Hey thanks for the info. I will look up the rest of the build today. It's a 51 size frame. I'm using Look pedals. I belive Ko2.


----------



## scottzj

Well I have a 57cm Opal with Ultegra and reynolds carbon wheels and mine weighs right around 15.8, according to my LBS.


----------



## flex1493

Nice, I just pick up the bike today at the shop. After the build with a set of fulcrum wheel set. For now lol
The bike weight is 17.09 pounds. Now I'm just trying to figure out which wheels set to get.


----------



## scottzj

I opted for the reynolds 32mm carbon wheels and really love them. In fact I bought 2 sets of them for a back up pair. I have a new set of fulcrum 7's that I never even used and they are much heavier than the reynolds.
Oh and thro up some pics of the new ride!


----------



## flex1493

Wow that looks really Hot. Im confused about what to get but does renolds look really nice.


----------



## BunnV

Hey flex1493,
Have you posted a pic of your bike somewhere? I'm still working on mine but this is what it weighs right now...








I'd love to see a shot of yours! :thumbsup:


----------



## flex1493

Wow 11 lbs. whts ur set up.


----------



## flex1493

Sorry for the poor phone pics.


----------



## BunnV

flex1493 said:


> Wow 11 lbs. whts ur set up.


Ha!
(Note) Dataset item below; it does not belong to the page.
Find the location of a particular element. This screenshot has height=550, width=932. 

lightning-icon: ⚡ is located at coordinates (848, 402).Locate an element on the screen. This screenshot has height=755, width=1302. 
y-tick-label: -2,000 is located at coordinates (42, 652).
It's 11 pounds because it's missing the entire drivetrain! No crank, no shifters, no derailleurs etc. I'm hoping it will weigh just under 15 pounds when I'm done. 
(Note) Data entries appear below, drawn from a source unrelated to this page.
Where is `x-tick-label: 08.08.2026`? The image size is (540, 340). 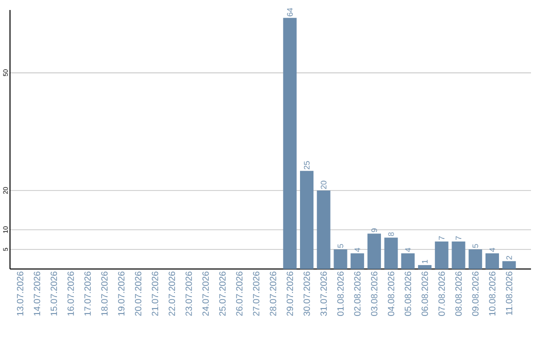 x-tick-label: 08.08.2026 is located at coordinates (458, 294).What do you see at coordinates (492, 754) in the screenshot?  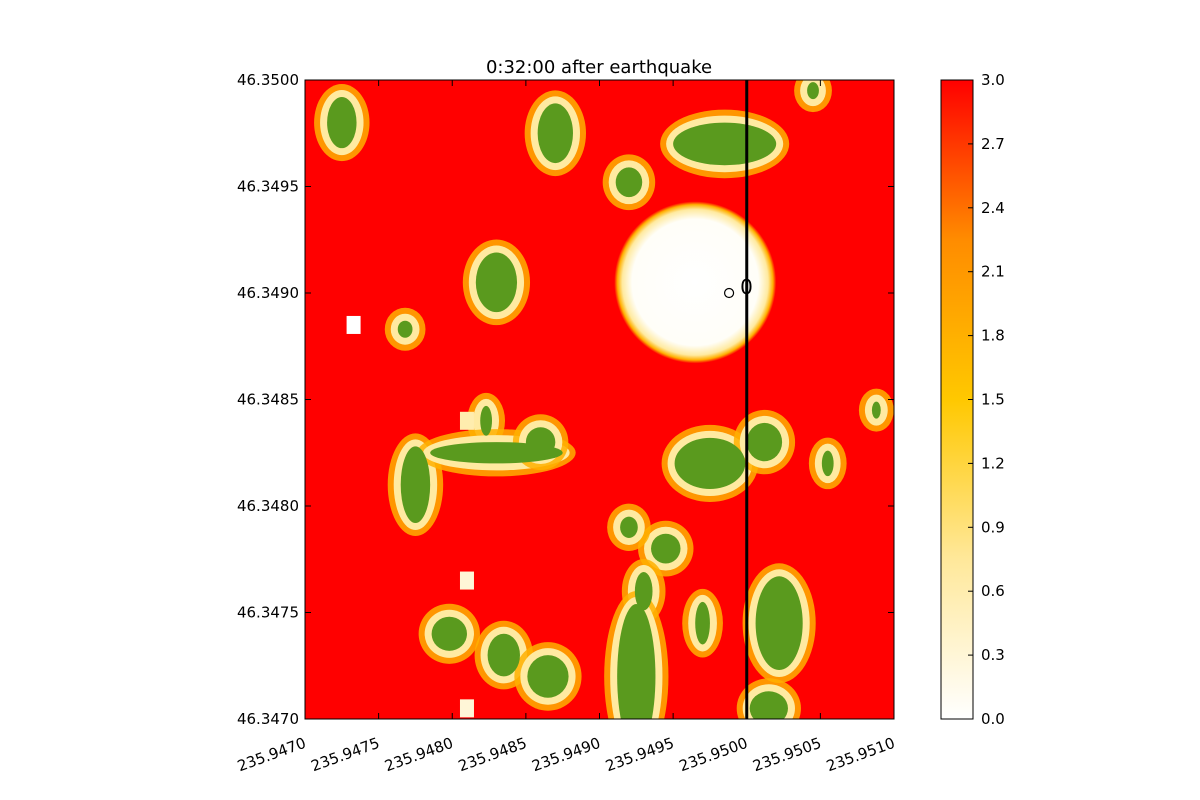 I see `x-tick-label: 235.9485` at bounding box center [492, 754]. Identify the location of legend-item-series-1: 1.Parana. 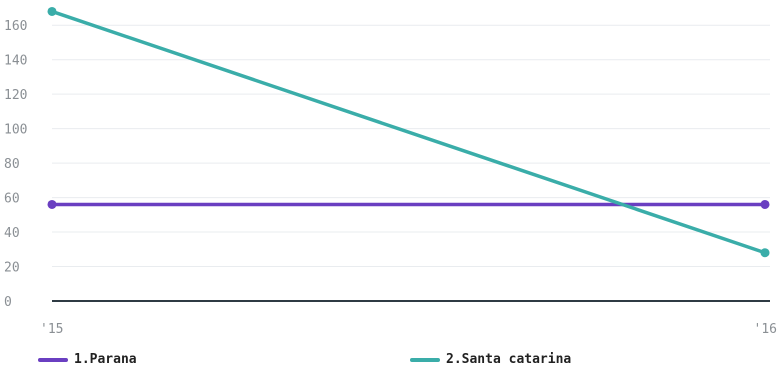
(88, 360). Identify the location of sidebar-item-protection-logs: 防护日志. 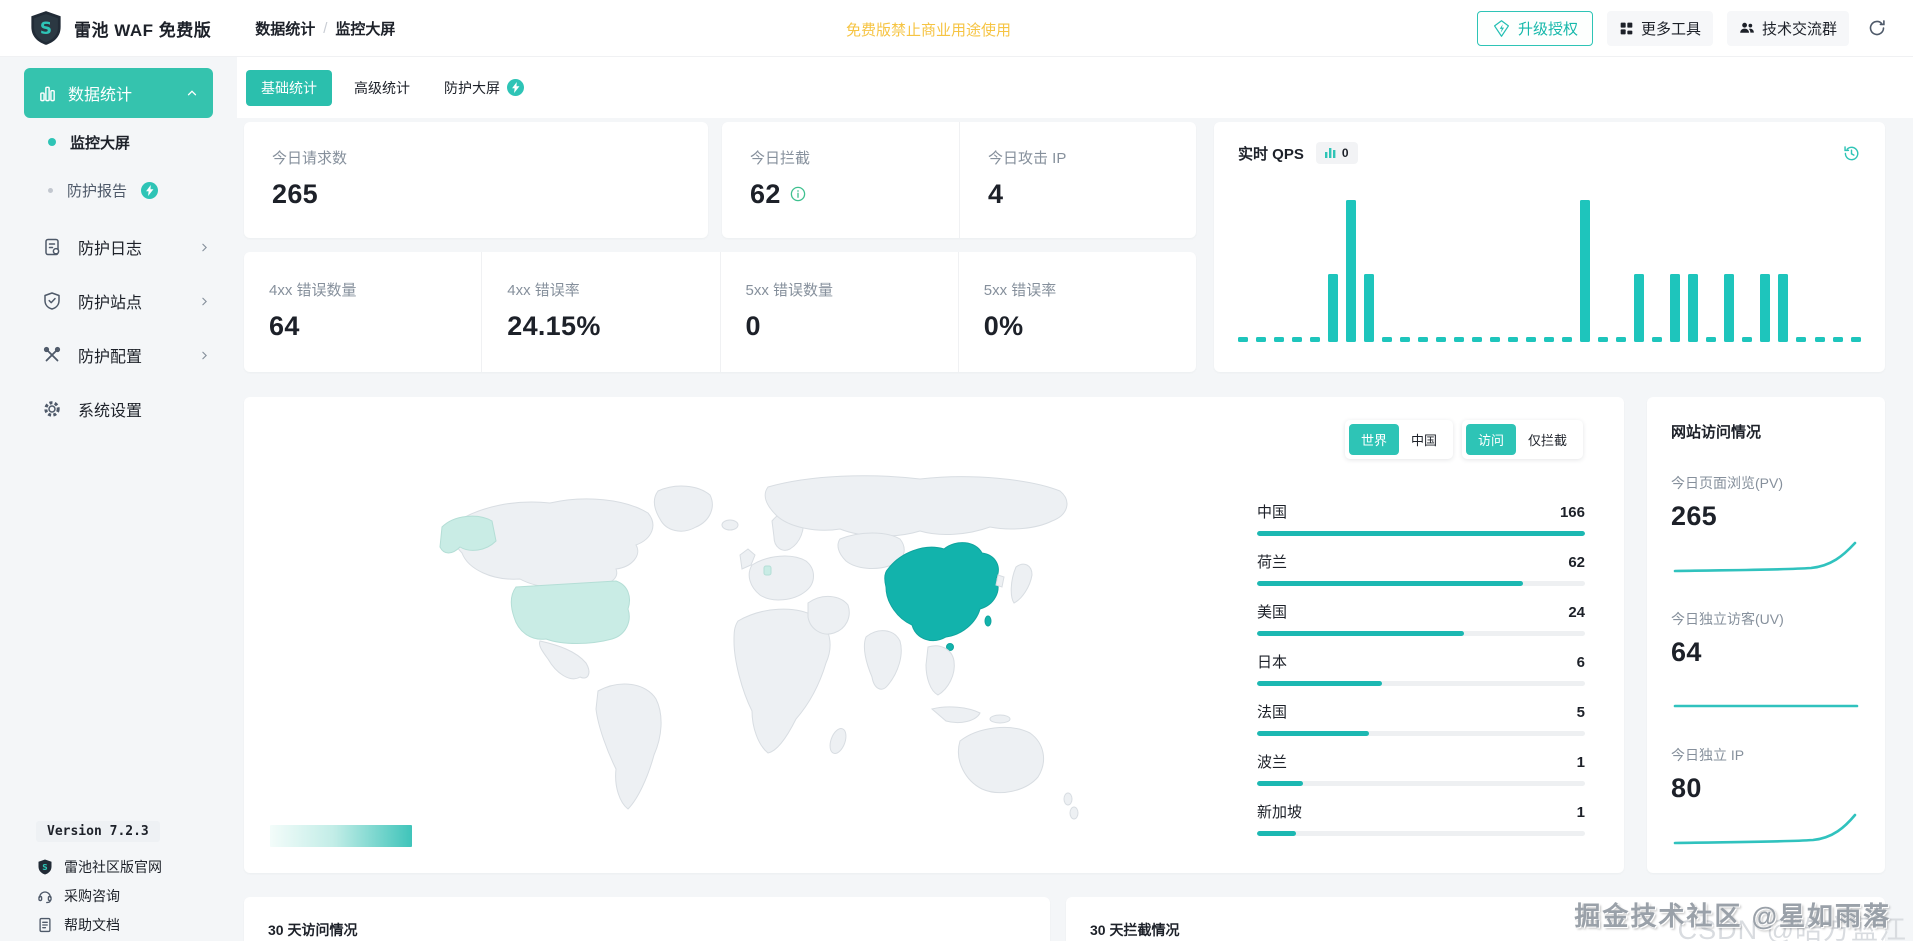
(118, 247).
I did see pictures of your bike, it looks great! Take it outside and shoot some better pictures though.


----------



## CliveDS

Just built a Orca Gold Super Record 13lbs 15 oz


----------



## scottzj

Clive what size is that sucker? Its hard for me to get a bike under 15lbs, but its probably due to the size, since I use 57-60cm ones. Nice bike though and love the colors.


----------



## cwdzoot

48cm really helps with bragging rights when it comes to weight. Also Super Record and fulcrum wheels help too.


----------



## flex1493

Hey guys, Just got ZIPP's 303 Clinchers. Dam but forgot to ask the shop to weight the bike for me. 
Does any one have an idea on what weight the bike may be at. Its an Orcea silver with Full Ultugra with stock saddle.


----------



## flex1493




----------



## BunnV

Dude, invest..... Alpine Digital Gear Scale


----------



## flex1493




----------